EXERCISE REQUIREMENTS:
Update the material starting at the line containing "Task: Open the sliders" and ending at the last line of the material by replacing "sidebar" with "side panel" and leaving all else unchanged. Leave the pictures out of your answer.

RECORDS FOR THIS TASK:
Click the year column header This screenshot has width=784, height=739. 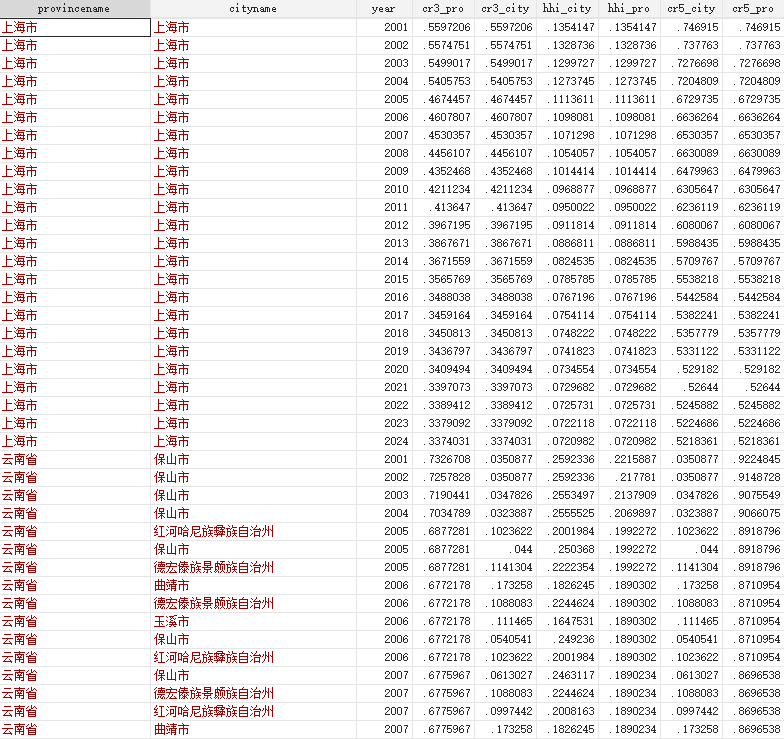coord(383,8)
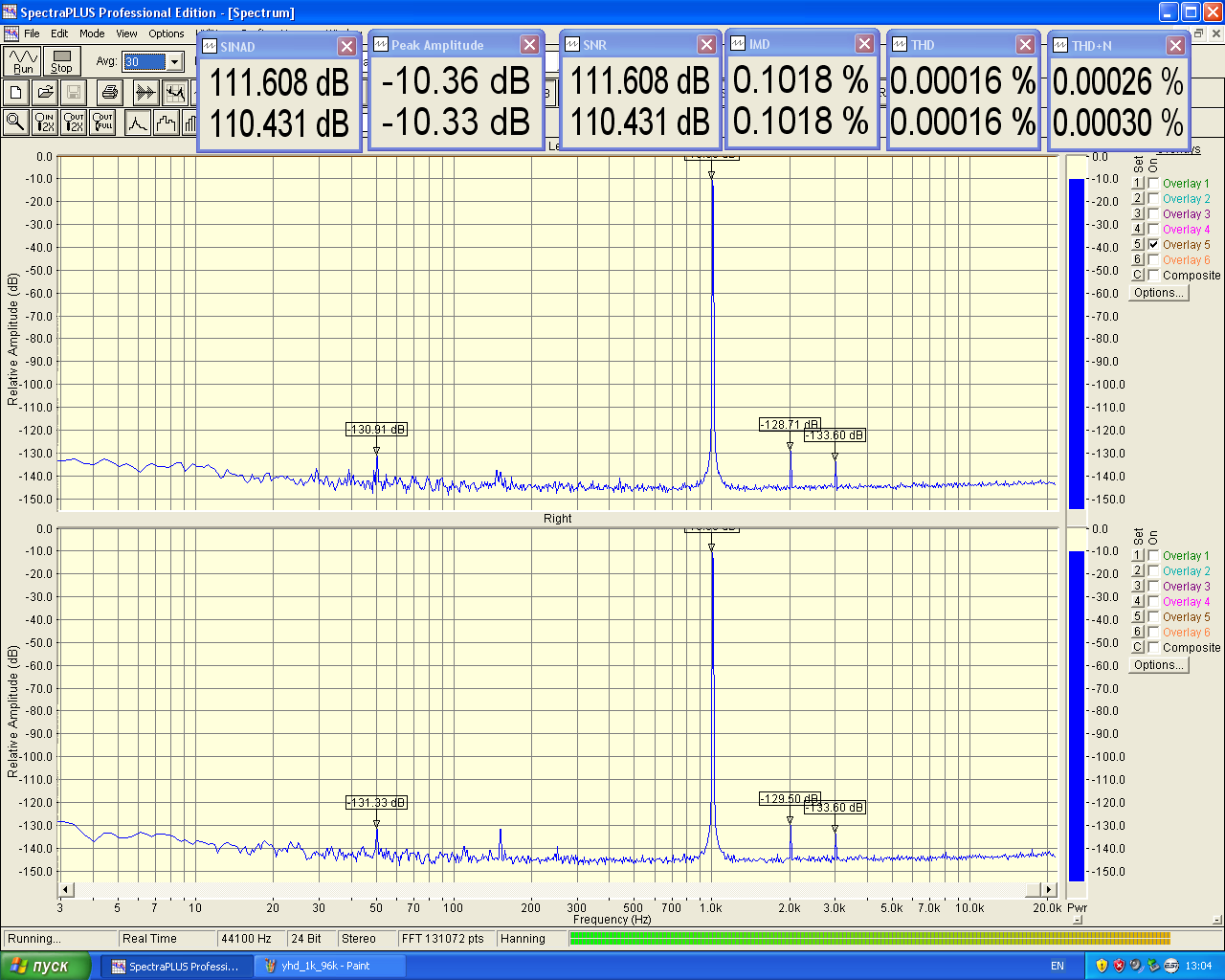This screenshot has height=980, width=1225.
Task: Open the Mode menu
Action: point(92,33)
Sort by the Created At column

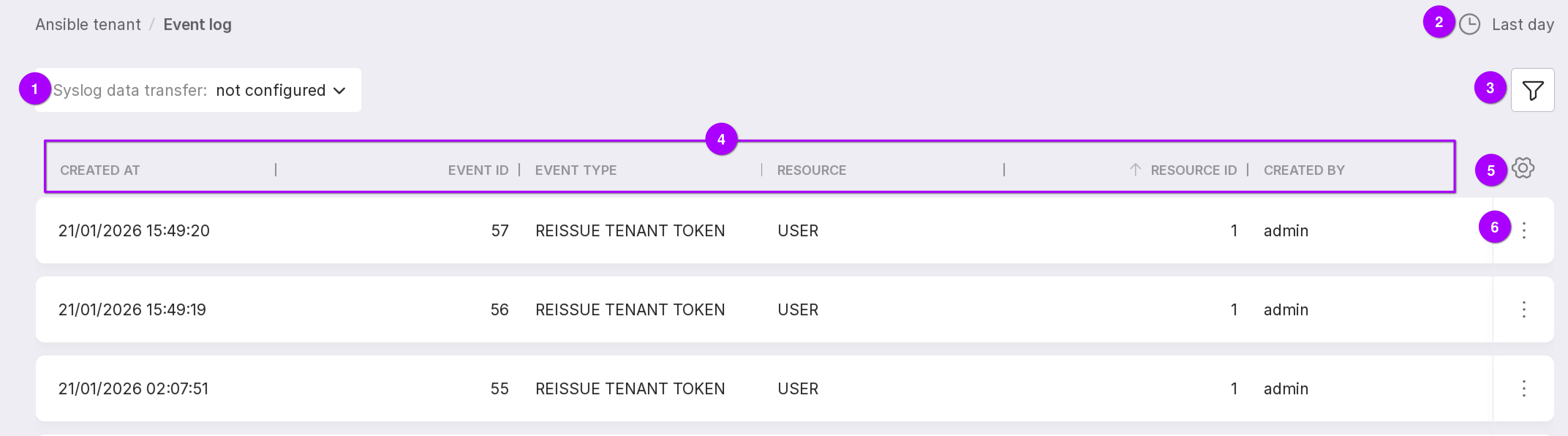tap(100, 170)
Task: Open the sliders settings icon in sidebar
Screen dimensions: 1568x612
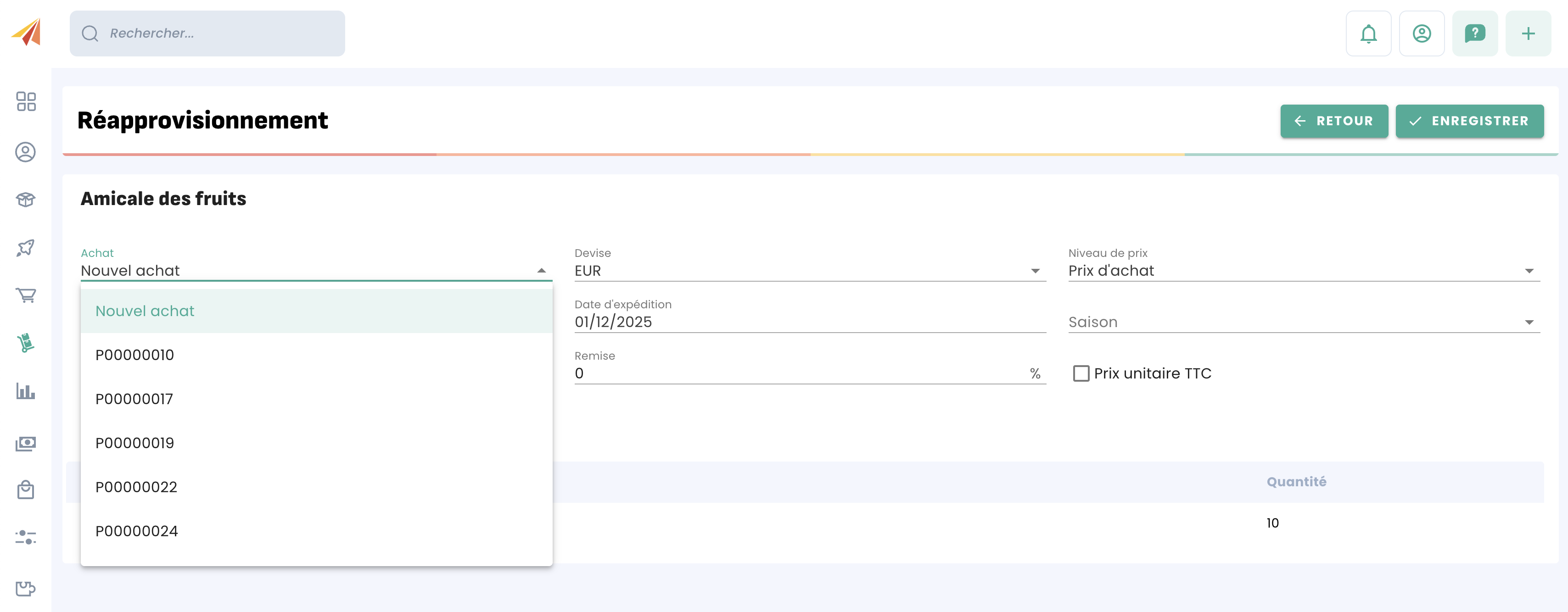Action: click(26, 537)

OUTPUT FOR THIS TASK:
Task: Open the sliders settings icon in side panel
Screen dimensions: 1568x612
Action: click(26, 537)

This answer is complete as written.